München – Kisten packen, Kartons schleppen, Durcheinander ertragen und ja nicht den Überblick verlieren. Jeder, der schon einen Umzug mitgemacht hat, weiß, wie anstrengend so ein Wohnungswechsel ist. Allein schon im Privaten. Wie groß ist dann bitte der Aufwand, wenn ein ganzes Theater umzieht? Christian Stückl, Chef des Volkstheaters, macht genau so einen Umzug derzeit mit – und wirkt trotzdem ganz entspannt. Theater mit dem Theater? Gibt es bei ihm nicht. Auch, wenn das Unterfangen riesig ist. „Das geht schon“, sagt Carsten Lück. Beim Technik-Chef des Volkstheaters laufen seit sechs Jahren alle Fäden zum Thema Neubau zusammen. Bei ihm wie auch bei Stückl ist die Freude über das Geschaffte und vor allem die Vorfreude auf das neue Domizil spürbar groß.
Am 15. Oktober steht die Eröffnung an der Tumblingerstraße an. Am alten Standort an der Brienner Straße werden derweil noch Umzugskisten gepackt. Die Requisite räumt als Letztes ihre vielen, vielen Utensilien und Kostüme zusammen. Extrem wichtig ist dabei, die Kisten richtig zu beschriften, damit alles im neuen Theater an die richtige Stelle kommt. „Wir können endlich alles an einem Standort unterbringen“, sagt Stückl erleichtert, als er neben den Kartons mit der Garderobe vom Erfolgsstück „Brandner Kaspar“ steht.
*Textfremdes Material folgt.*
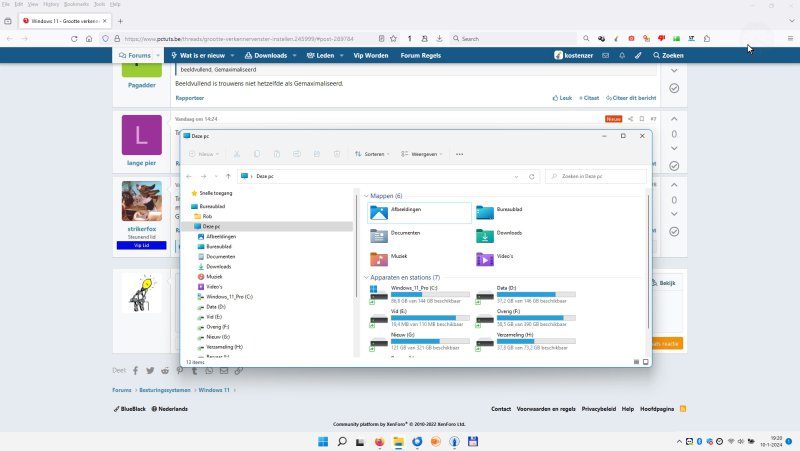Collapse the Mappen (6) group
The image size is (800, 451).
pos(366,196)
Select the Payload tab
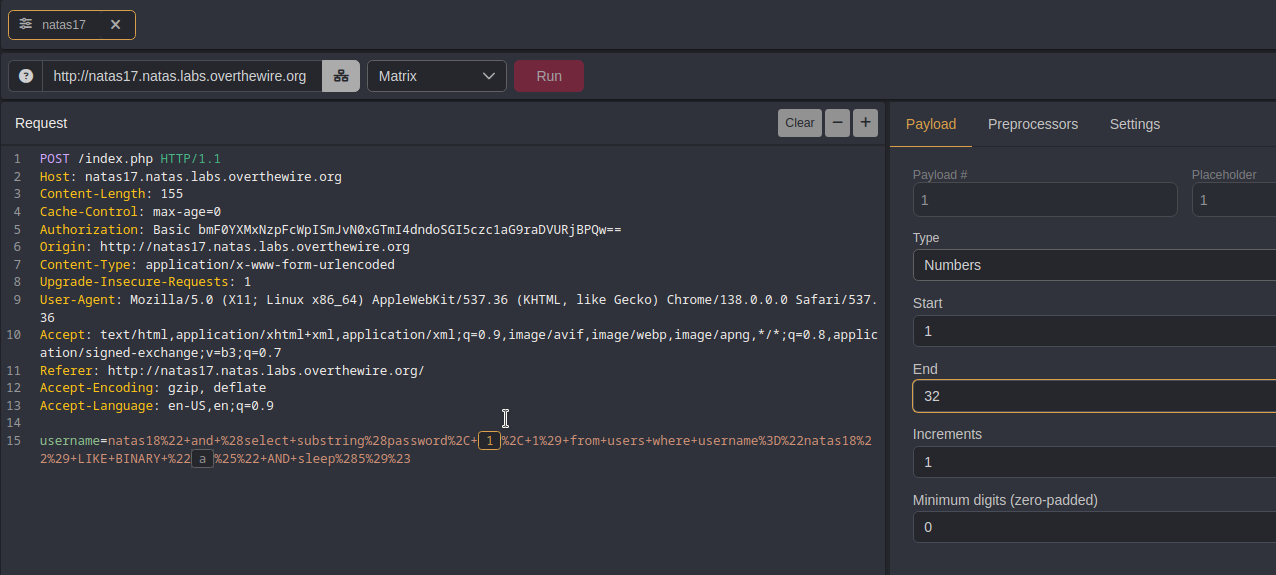 tap(930, 124)
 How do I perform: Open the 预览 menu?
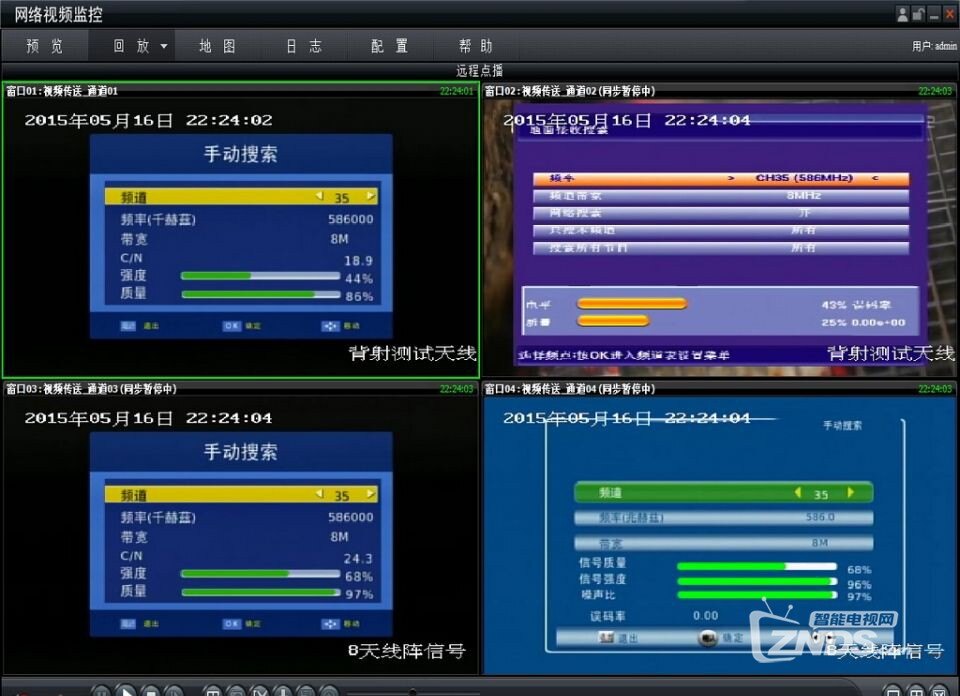coord(44,46)
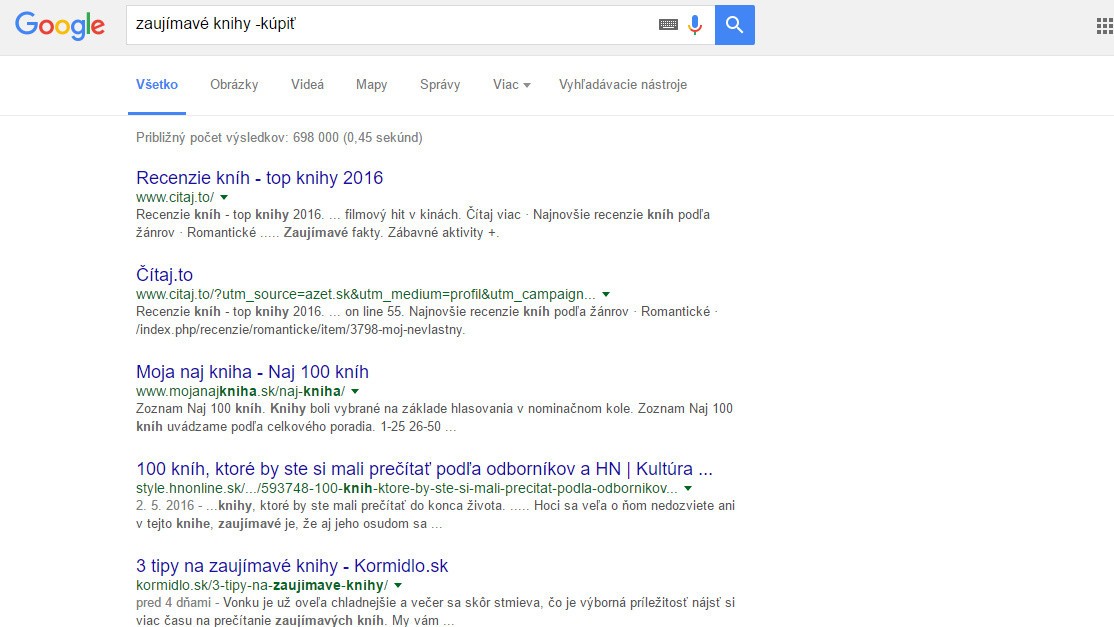This screenshot has height=627, width=1114.
Task: Click into the search query field
Action: pyautogui.click(x=390, y=25)
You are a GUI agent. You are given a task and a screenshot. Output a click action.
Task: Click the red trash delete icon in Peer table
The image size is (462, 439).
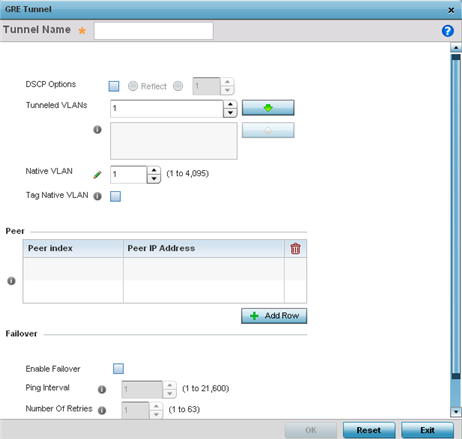295,248
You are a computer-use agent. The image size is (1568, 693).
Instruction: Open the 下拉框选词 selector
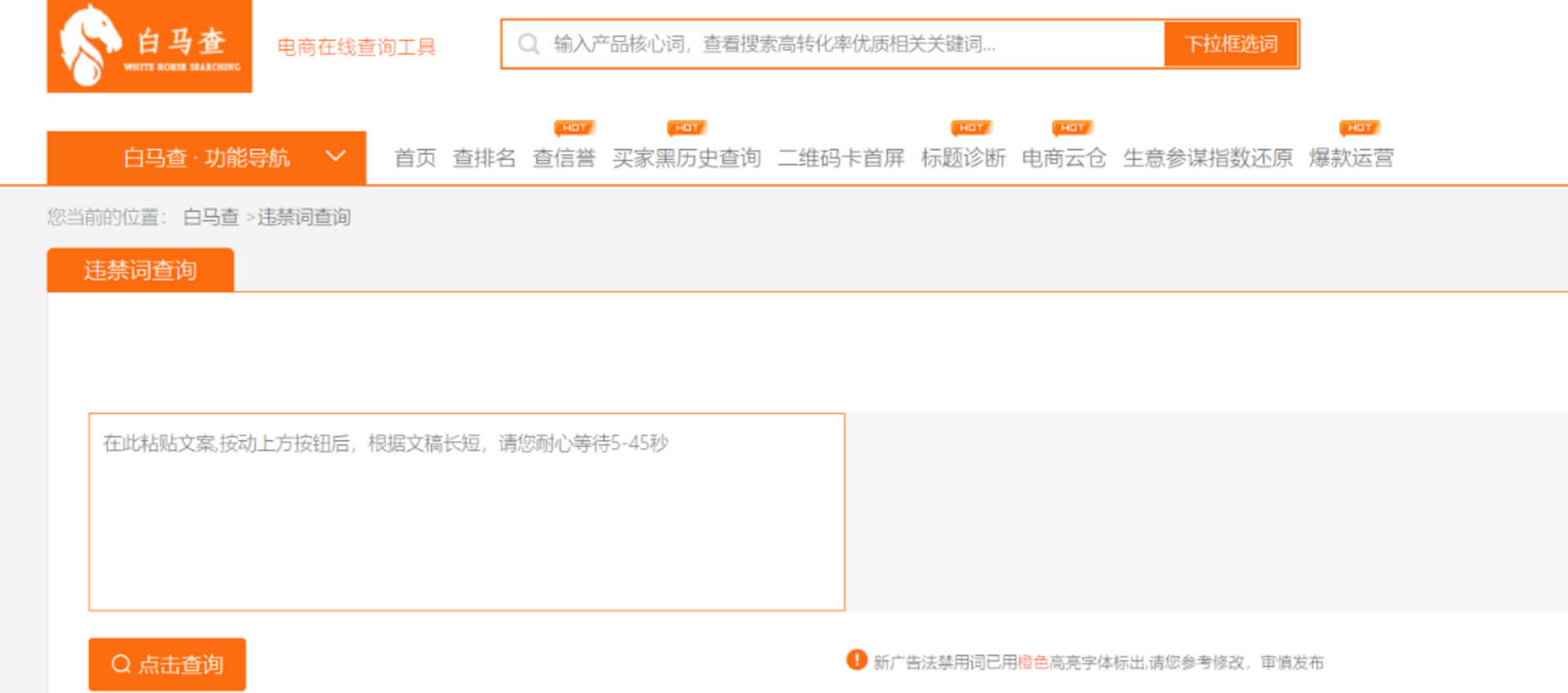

Klar, die 38 Jahre an der Brienner Straße will keiner missen. Aber: Dort war alles ein bisschen komplizierter. „Wir hatten Probebühnen am Nordbad und in der Zenettistraße. Unsere Bühnenbilder befanden sich in der Stadt verteilt in Containern. Pro Aufführung mussten wir immense Lieferwege auf uns nehmen“, erklärt der 59-jährige Oberammergauer. Im Neubau mit der roten Ziegelfassade, die sich gut ins Schlachthof-Viertel einfügt, ist in den vergangenen drei Jahren das modernste Theater Deutschlands entstanden. Herzstück: die Hauptbühne mit dem fast 30 Meter hohen Turm, der sich vom Keller über neun Stockwerke erstreckt. „Im Moment arbeiten wir noch an der Bühnentechnik“, erklärt Stückl. Und das Leuchten in seinen Augen lässt erahnen, dass die Hightech-Konstruktion ein Traum für jeden Regisseur ist. Warum? Neben und hinter der Hauptbühne befindet sich je ein Seitenraum, verdeckt durch eiserne Vorhänge. „Dort bereiten wir weitere Bühnensets vor, die dann im richtigen Moment auf das Hauptpodium gefahren werden“, erklärt Stückl begeistert. Noch etwa zwei Wochen werden laut Technik-Chef Lück die Arbeiten an der Bühne dauern. Dann geht es für das Team darum, sich an die neuen Möglichkeiten zu gewöhnen und die Abläufe einzuüben. Bis zur Eröffnung am 15. Oktober hängen statt der Plakate für die aktuellen Inszenierungen noch Porträts an der Hauswand. „Das sind unsere festen Ensemblemitglieder. Eigentlich sind es 22. Der Letzte ist leider zu spät dazugestoßen“, sagt Stückl und lacht. Das erste Programm im funkelnagelneuen Theater wird am 9. September vorgestellt, bereits Ende August ist die Theaterkasse wieder besetzt. Bis es losgehen kann, heißt es Endspurt auf der Baustelle. Angesichts der vergangenen drei Jahre und der enormen Arbeit schnauft Lück durch. „Das war schon enorm.“
Die Zahlen sprechen für sich: So flossen zum Beispiel 2900 Wagenladungen Beton in das neue Haus, wurden 5000 Meter Starkstromkabel verlegt. Es gibt 600 Türen, die Nutzfläche hat sich im Vergleich zum Vorgängerbau mit 11 200 Quadratmetern fast verdoppelt, insgesamt umfasst das neue Theater knapp 26 000 Quadratmeter. Wie man eine solche Fläche einigermaßen organisiert bezieht? „Wir haben uns Hilfe geholt“, verrät Lück. Mit den Umzugsprofis ging es gut organisiert voran. Karton für Karton. Stück für Stück.